Drooping leaves, withering buds, ragged leaves or odd-colored foliage may be symptoms of disease or insect damage to a plant. Equally likely, though, is that your plant is suffering from environmental stresses. Drought, excessive heat or cold, too much water and the wrong soil chemistry can all interfere severely with healthy plant growth. Especially if a plant seems to be struggling chronically, it may be showing symptoms of stress rather than sickness.
Common Stress Symptoms
Frequently seen signs of stress in plants are climate-related. Major symptoms include wilting and/or drying of foliage, and drooping or crimping of stems. Every plant has inherent heat and cold tolerances, usually described as hardiness. A plant rated as hardy in U.S. Department of Agriculture plant hardiness zones 3 through 6, for example, can maintain normal growth in climates with zone 3 winter temperatures as low as -40 F. According to the American Horticultural Society's heat-zone map, the same plant could be expected to tolerate the 46 to 60 days of summer heat over 86 F characteristic of USDA zone 6. Within those parameters, the plant is able draw up water and nutrients through roots, absorb sunlight, and absorb or excrete water vapor, carbon dioxide and oxygen through stomate cells in leaf tissue. Any disruption to the balance of temperature and moisture required by the plant manifests in limp tissues, perhaps to a damaging degree.
Excessive heat can produce wilting in even healthy plants. Hydrangeas (Hydrangea spp.), hardy in USDA zones 3 through 9, for example, routinely wilt in the heat, reviving as temperatures drop. When wilt is frequent or severe, the low water pressure in leaf tissues permits them to burn in the sun. Wilting can often, but not always, be minimized by keeping soil consistently moist. Locating wilt-prone plants in partial shade also helps to reduce wilt and burn damage.
Also partially related to soil moisture, winter damage can manifest in evergreen shrubs and trees with brown spots or burned needle tips which may not become apparent until spring or summer. Water in cells swells and bursts tissues when frozen. Damaged tissues absorb water poorly or not at all. Tissues can be further damaged by ice- and snowstorms, leaving dark or black areas of damage on leaves. During cold, dry winters, homeowners may forget to provide extra soil moisture, causing further damage to roots and eventual overall plant health.
Drought and Drowning
Dry soil produces what is called matric stress on plants, forcing cells to expend greater energy to draw in water. Prolonged dryness in soil may allow fragile feeder roots to wither, making water-drawing impossible. Wilting progresses to stem droop as plant tissues collapse. Plants tend to die from branches or leaves inward, and in large plants, damage may emerge gradually over several seasons. Symptoms range from burned needle or leaf tips in spring, through branches that fail to flower or fruit in summer, to allover weakness and winter-kill the following year. Maintaining regular watering and trimming back dead sections may enable large plants to survive extended drought. Too much water, however, causes as many problems as too little. Plant roots require both water and the oxygen trapped in tiny soil air spaces to absorb nutrients. Overwatering or chronically wet conditions create oxygen deficiencies, making the processing of nutrients impossible. Like other oxygen-dependent organisms, plants can drown in too much water.

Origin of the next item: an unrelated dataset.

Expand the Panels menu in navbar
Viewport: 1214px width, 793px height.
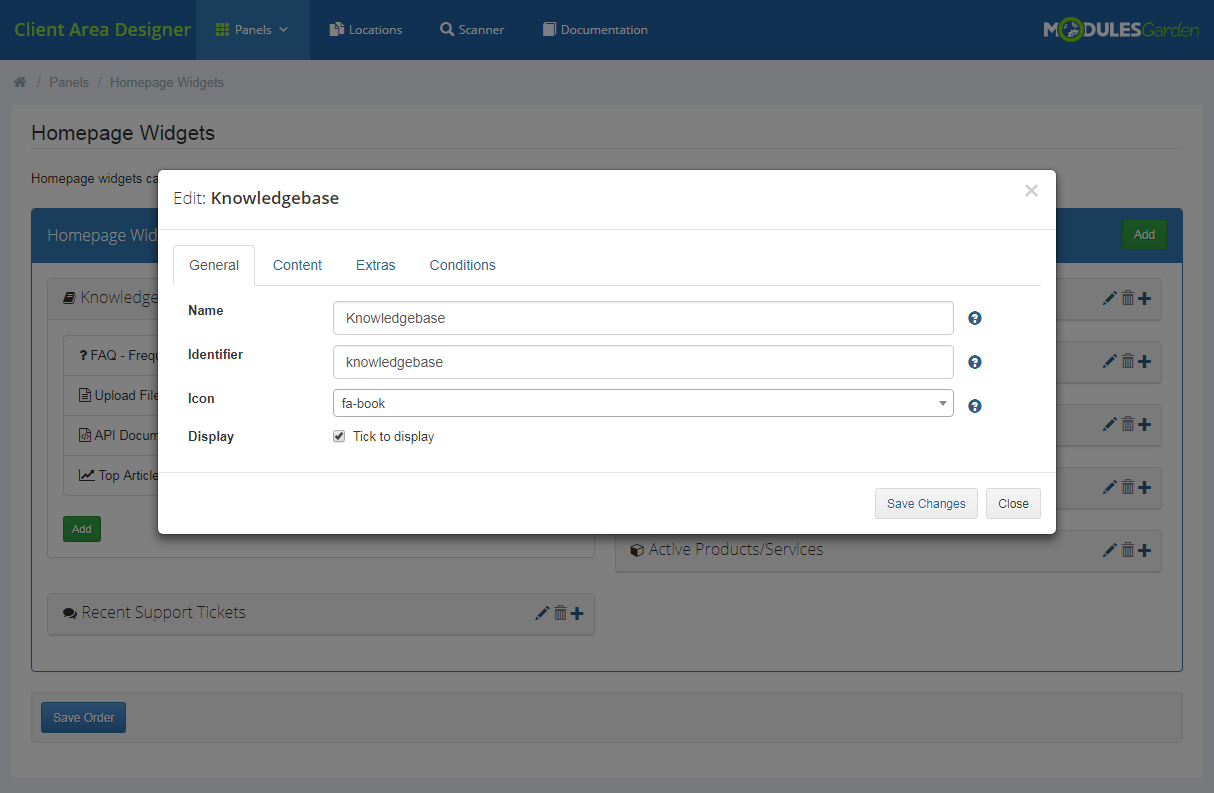[x=252, y=30]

A plant placed in soil that does not provide enough nutrients may show symptoms of stress soon after planting. Established plants may also show stress symptoms if necessary nutrients are depleted or soil chemistry is changed. Deficiencies in major essential nutrients, nitrogen, phosphorus, potassium, and minerals needed in lesser quantities, like calcium, iron, manganese and magnesium, are often most apparent in foliage but can affect flowering and fruiting as well as overall growth. Calcium deficiency, for example, produces blossom-end rot in tomatoes (Lycopersicon esculentum spp.), varieties of which are hardy in USDA zones 2 through 10. Plants in iron-deficient soil often have pale or yellowish foliage, a symptom called chlorosis. Testing soil before planting will tell you whether you need to add minerals your plants will need for healthy growth.
Soil ph, or the amount of potential hydrogen ions available to make nutrients available to plants, is critical to stress-free plant growth. The pH scale has a range of 14 points, with scores below 7.0 representing acid soil and those above representing alkaline soil; 7.0 is rated as neutral. For example, acid-loving rhododendrons and azaleas (Rhododendron spp.), hardy in USDA zones 4 through 9, need a soil pH of between 4.5 and 6.0 to permit roots to access and process nutrients; in a highly-alkaline soil, they starve and die. Soil salinity, related to pH, also determines how well plants can process available nutrients. Like those of humans and animals, plant metabolisms may have very specific needs. When needs are not met, stress symptoms appear.